A ja wolałam wziąć książkę, przeczytać, przeczytać drugi raz podkreślając najważniejsze rzeczy, a potem po kolei stosować. Nie nadawałam się do MLM bo mój cykl przetwarzania wiedzy w praktykę był za długi ;)
A może po prostu kazano Ci budować biznes oparty na czyimś, a nie Twoim autorytecie? I zamiast pomagać Tobie budować wiarę w siebie i wskazywać Ci, że źródło siły i potencjału jest w Tobie, a nie w firmie, mówili Ci, że firma jest najlepsza i ma niezastąpione produkty? Niestety bardzo często nawet osoby bardzo ambitne i rozumiejące cały system, nie mają efektu właśnie przez to, że wyjmuje się z nich ich najlepsze cechy.
Pozdrawiam,
S
Bardzo sensowne podejście. Wiesz, ja działam w jednym z mlm-ów i miałam taką ciekawą sytuację, w której wprost powiedziałam komuś zainteresowanemu, że sorry, ale trzeba się będzie ciężko napracować i poświęcić masę czasu, ale będzie warto.

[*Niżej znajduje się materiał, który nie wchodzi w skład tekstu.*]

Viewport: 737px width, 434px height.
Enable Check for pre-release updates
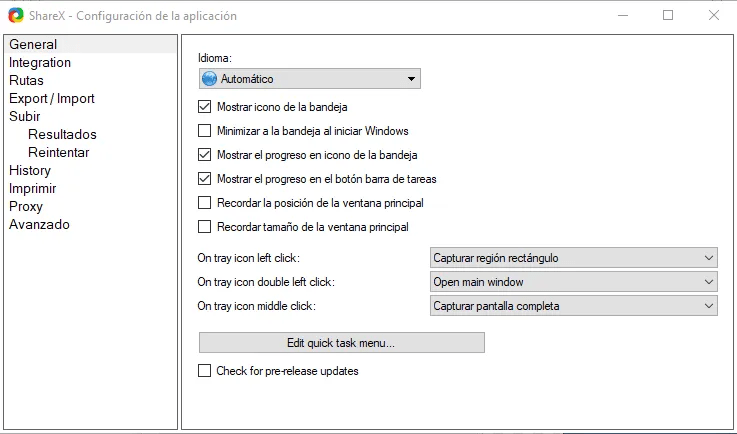point(205,371)
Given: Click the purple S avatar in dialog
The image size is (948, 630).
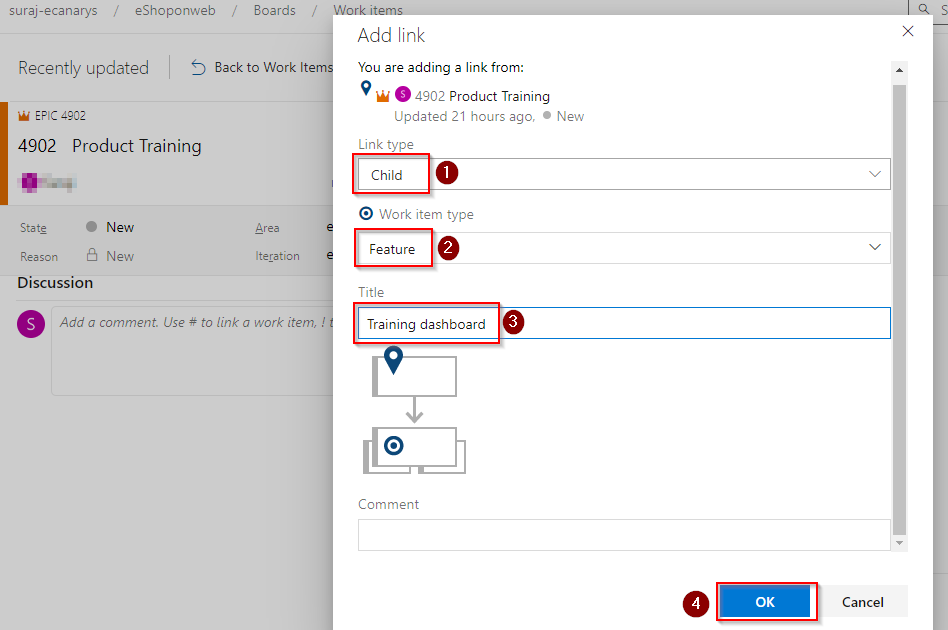Looking at the screenshot, I should point(403,94).
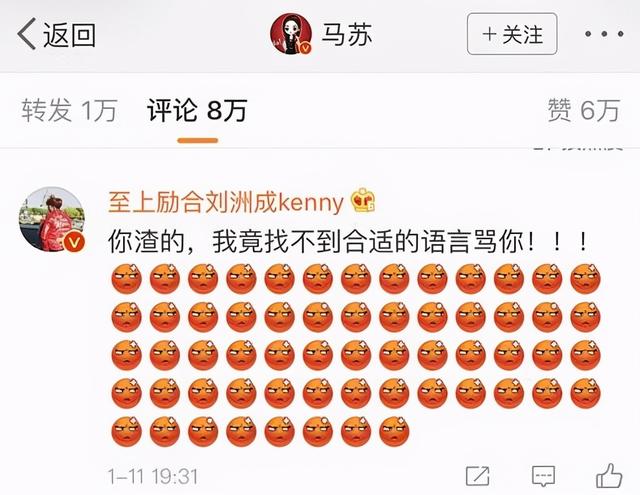The height and width of the screenshot is (495, 640).
Task: Select the 评论 8万 tab
Action: tap(197, 110)
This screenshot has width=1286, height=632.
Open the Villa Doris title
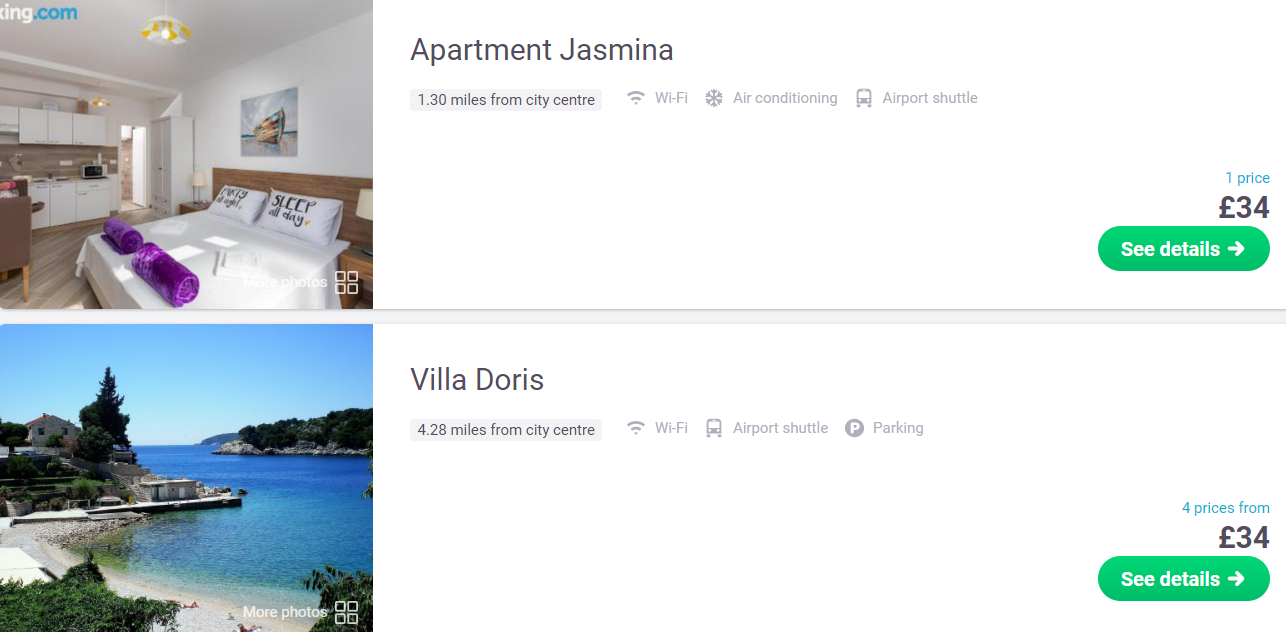point(477,380)
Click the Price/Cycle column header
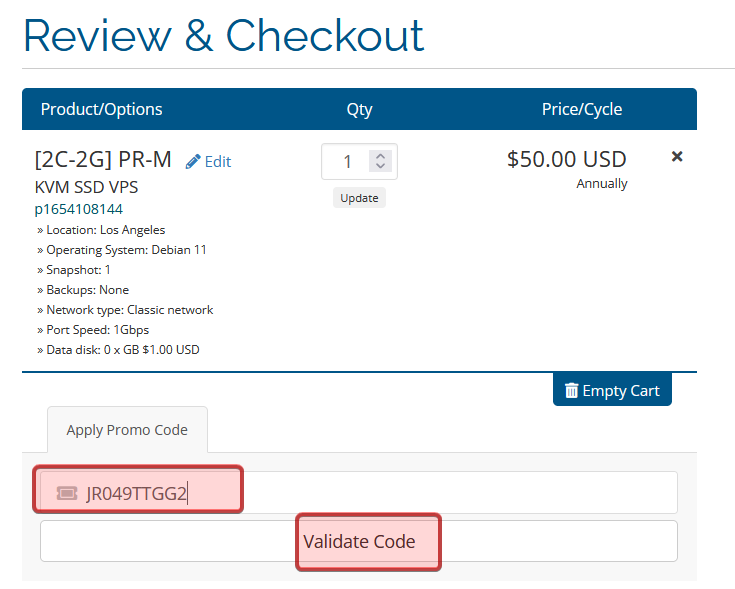The height and width of the screenshot is (589, 735). [x=582, y=109]
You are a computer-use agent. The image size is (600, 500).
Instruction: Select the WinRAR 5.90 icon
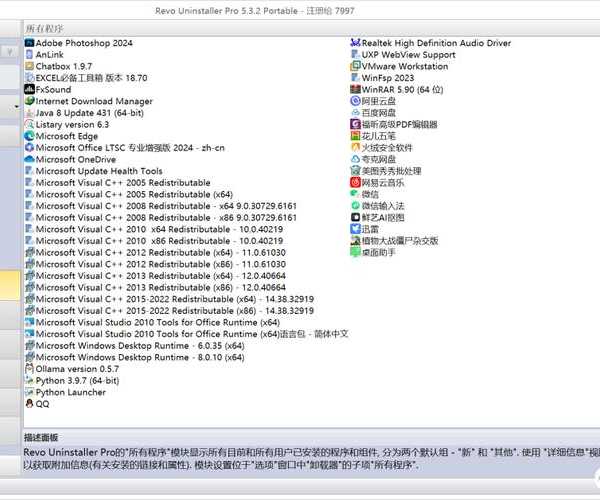point(355,90)
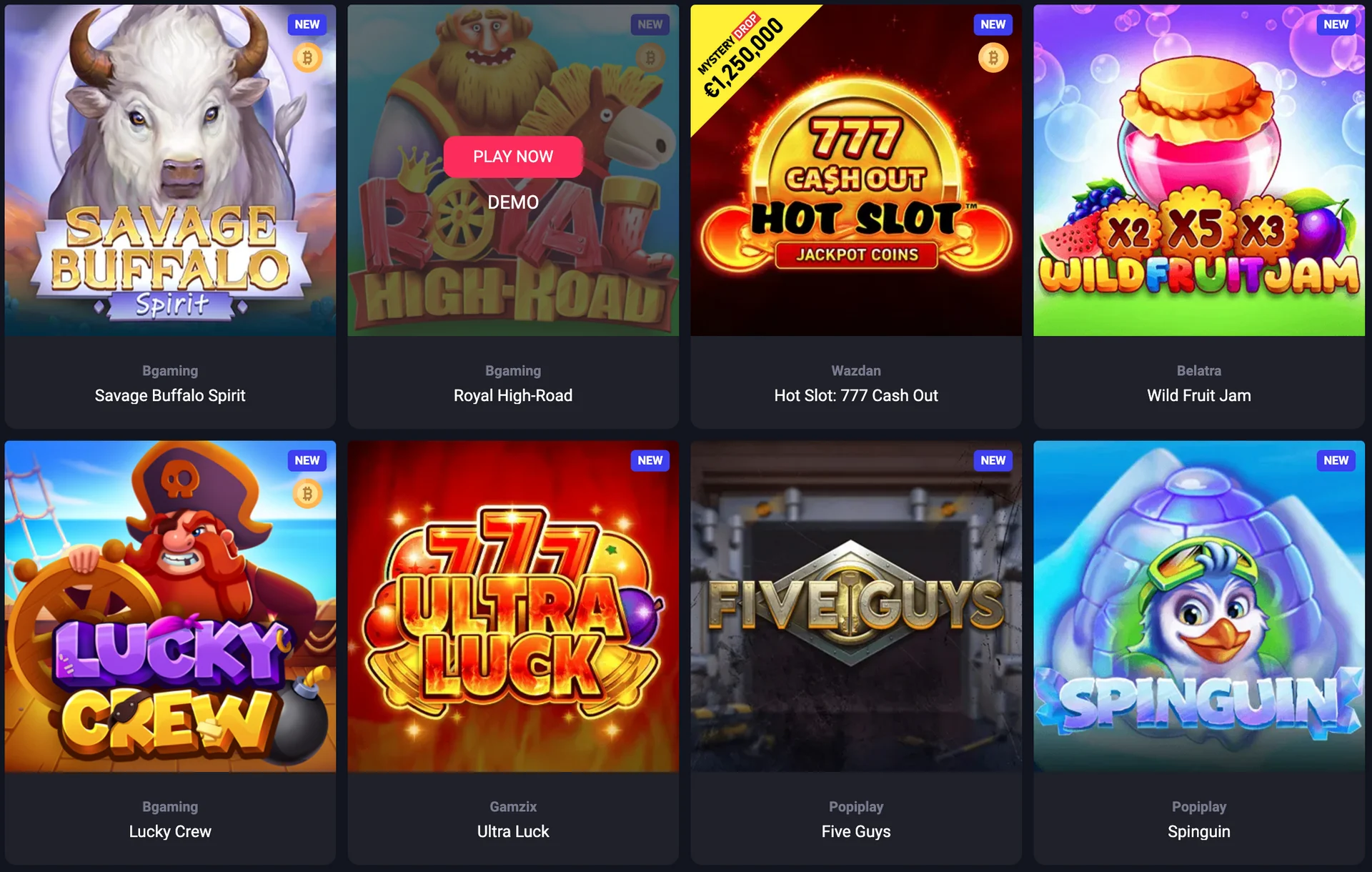Click the Gamzix provider label

513,806
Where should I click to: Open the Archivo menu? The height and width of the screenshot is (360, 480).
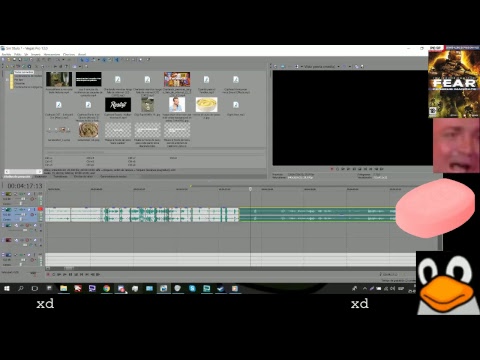pos(6,54)
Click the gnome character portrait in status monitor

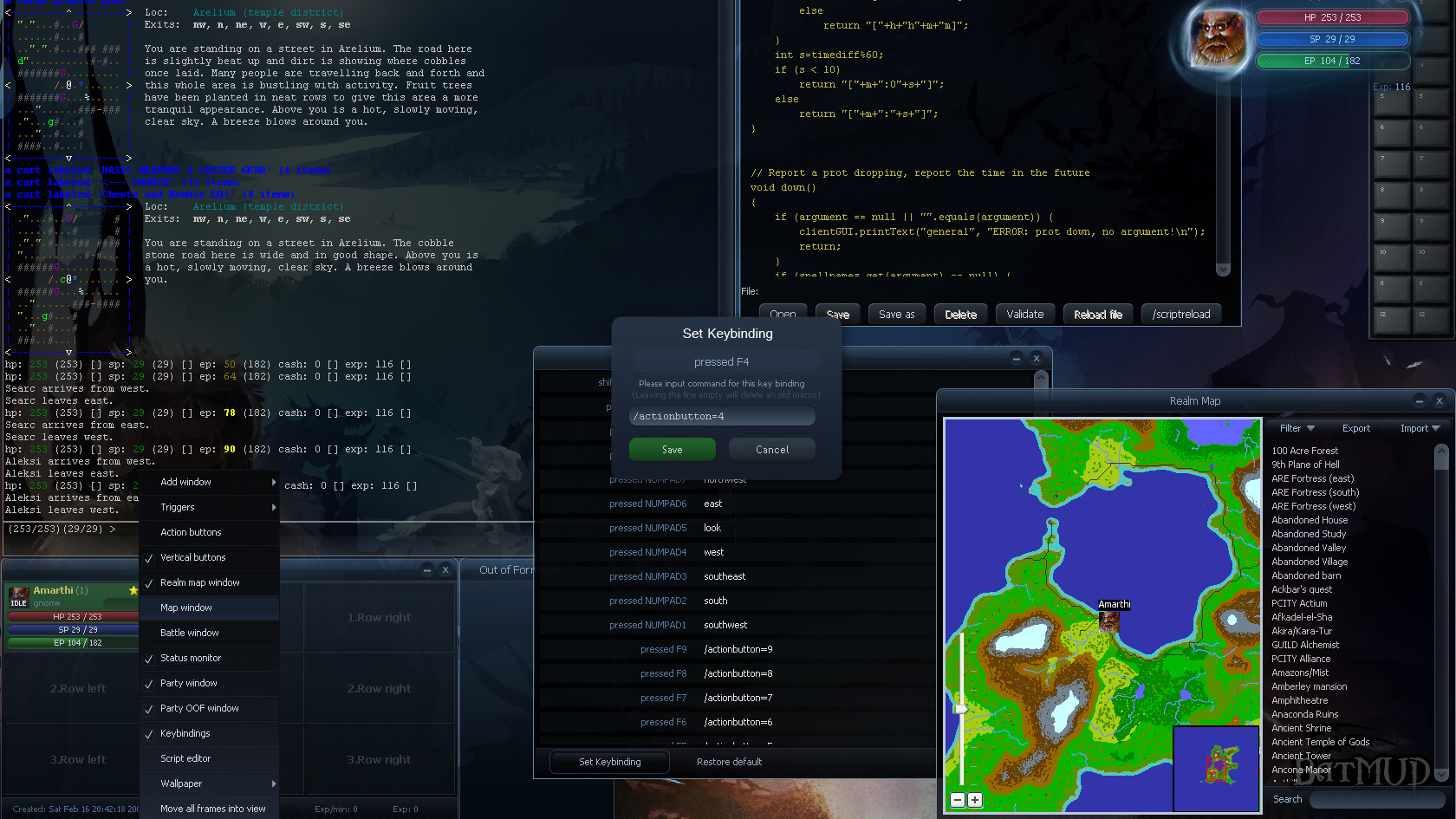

I…straciłam potencjalnego „partnera”, bo wybrał opcję „Jak zarobić 10 000 w 3 miesiace” u innego wprowadzającego. No cóż, nie płaczę nad tym, bo każdy ma prawo wybrać sam, to jasne, ale mam takie wrażenie , że Polacy są strasznie „łasi” na łatwą i szybką kasę. I potem łatwo i szybko tracą i płaczą.
Już kilka razy do tematu MLM podchodziłem w artykułach. Wielokrotnie też maglowałem głowę komuś kto jest zapatrzony na nieograniczone możliwości jakie daje MLM i tą znaną chyba każdemu „niezależność finansową” czy „wolność finansową”.
Problemem nie jest jednak to, że ludzie za pomocą sztuczek na szkoleniach wciskają coś co ktoś kupi. Problem jest większy, liderzy w MLM werbują wszystkich i idą na ilość, gdyby wyłonili kilku zdolnych liderów z jednej grupy, lub chociaż jednego – wszystko miało by sens. Jednak jeżeli miałby być tylko jeden lider – całe spotkanie byłoby nieopłacalne, dlatego też futrują każdemu wszystko za grube pieniądze.
Osoby które najbardziej nabijają ludzi w butelkę są znane – jednak czyszczą swoją opinię łatwowiernymi owieczkami, które ciągle myślą – że wkrótce zarobią te pierwsze 100tysi, że wkrótce otrzymają nowego mercedesa, bo w końcu już widzieli że ktoś nimi jeździ.
Najgorsze w tym wszystkim jest to, że „ZNAŁEM” – tak „ZNAŁEM” osoby które bardzo mocno wdepnęły w biznes MLM, tak bardzo wierzyły w powodzenie, że dziś już ich z nami nie ma – powiesiły się. Dlaczego, bo uwierzyły, sprzedały dobytek życia by budować MLM, po czym szybko się okazało, że zbudowali jedynie swoją trumnę, ciężką i mozolną pracą którą chcieli wykonywać bez sztuczek NLP i oszustw, a to okazało się zupełnie nieopłacalne.
Właśnie dlatego napisałam o tym z własnego doświadczenia :) Zaczynałam z tymi ludźmi, o których piszę. Nie żałuję, że ich znałam. Ale 1) nigdy więcej :D 2) teraz wiem, od jakich ludzi trzymać się z daleka 3) mogę ostrzegać innych :)
Pozdrawiam,
S
Niestety to prawda. Sam system mlm jako taki jest genialny. Natomiast psują go ludzie, i to psują wybitnie i bez konsekwencji. I to jest irytujące.
Znam kilka osób, które dłuugo szukały Najlepszego Lidera, który je poprowadzi w danym mlm, a potem, cóż… szły do tego Najbardziej Medialnego. I to nie były akurat przypadki tych pomagających… Przykre.
Dopiero zaczynam w MLM, te trumny dają do myślenia.